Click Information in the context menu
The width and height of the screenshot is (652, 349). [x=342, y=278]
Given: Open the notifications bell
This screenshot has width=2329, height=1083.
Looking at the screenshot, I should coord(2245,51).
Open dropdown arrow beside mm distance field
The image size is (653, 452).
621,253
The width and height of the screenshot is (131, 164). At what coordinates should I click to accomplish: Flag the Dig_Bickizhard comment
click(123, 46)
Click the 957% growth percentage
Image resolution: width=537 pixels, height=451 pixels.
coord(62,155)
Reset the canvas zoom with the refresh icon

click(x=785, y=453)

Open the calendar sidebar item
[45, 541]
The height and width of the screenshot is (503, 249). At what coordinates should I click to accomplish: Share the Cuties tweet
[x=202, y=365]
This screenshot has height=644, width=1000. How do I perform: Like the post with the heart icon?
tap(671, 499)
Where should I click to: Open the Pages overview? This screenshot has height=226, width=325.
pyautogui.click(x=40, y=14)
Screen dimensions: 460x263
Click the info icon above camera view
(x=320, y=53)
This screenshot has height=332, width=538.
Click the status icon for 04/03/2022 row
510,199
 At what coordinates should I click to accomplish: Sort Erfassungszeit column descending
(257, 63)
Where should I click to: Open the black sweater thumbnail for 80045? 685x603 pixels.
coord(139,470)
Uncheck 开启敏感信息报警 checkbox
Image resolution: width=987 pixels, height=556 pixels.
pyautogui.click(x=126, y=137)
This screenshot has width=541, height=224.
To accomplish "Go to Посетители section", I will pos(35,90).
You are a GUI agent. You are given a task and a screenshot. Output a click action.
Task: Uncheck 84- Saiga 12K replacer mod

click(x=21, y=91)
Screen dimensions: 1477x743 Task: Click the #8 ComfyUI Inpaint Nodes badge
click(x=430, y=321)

___

§ **TASK TO CARRY OUT**: Reproduce the full listing above word for word, every line unchanged.

§ **WRITTEN REPLY**:
Click Information in the context menu
The width and height of the screenshot is (652, 349). [x=342, y=278]
Given: Open the notifications bell
This screenshot has width=2329, height=1083.
Looking at the screenshot, I should coord(2245,51).
Open dropdown arrow beside mm distance field
The image size is (653, 452).
621,253
The width and height of the screenshot is (131, 164). At what coordinates should I click to accomplish: Flag the Dig_Bickizhard comment
click(123, 46)
Click the 957% growth percentage
Image resolution: width=537 pixels, height=451 pixels.
coord(62,155)
Reset the canvas zoom with the refresh icon

click(x=785, y=453)

Open the calendar sidebar item
[45, 541]
The height and width of the screenshot is (503, 249). At what coordinates should I click to accomplish: Share the Cuties tweet
[x=202, y=365]
This screenshot has height=644, width=1000. How do I perform: Like the post with the heart icon?
tap(671, 499)
Where should I click to: Open the Pages overview? This screenshot has height=226, width=325.
pyautogui.click(x=40, y=14)
Screen dimensions: 460x263
Click the info icon above camera view
(x=320, y=53)
This screenshot has height=332, width=538.
Click the status icon for 04/03/2022 row
510,199
 At what coordinates should I click to accomplish: Sort Erfassungszeit column descending
(257, 63)
Where should I click to: Open the black sweater thumbnail for 80045? 685x603 pixels.
coord(139,470)
Uncheck 开启敏感信息报警 checkbox
Image resolution: width=987 pixels, height=556 pixels.
pyautogui.click(x=126, y=137)
This screenshot has width=541, height=224.
To accomplish "Go to Посетители section", I will pos(35,90).
You are a GUI agent. You are given a task and a screenshot. Output a click action.
Task: Uncheck 84- Saiga 12K replacer mod

click(x=21, y=91)
Screen dimensions: 1477x743 Task: Click the #8 ComfyUI Inpaint Nodes badge
click(x=430, y=321)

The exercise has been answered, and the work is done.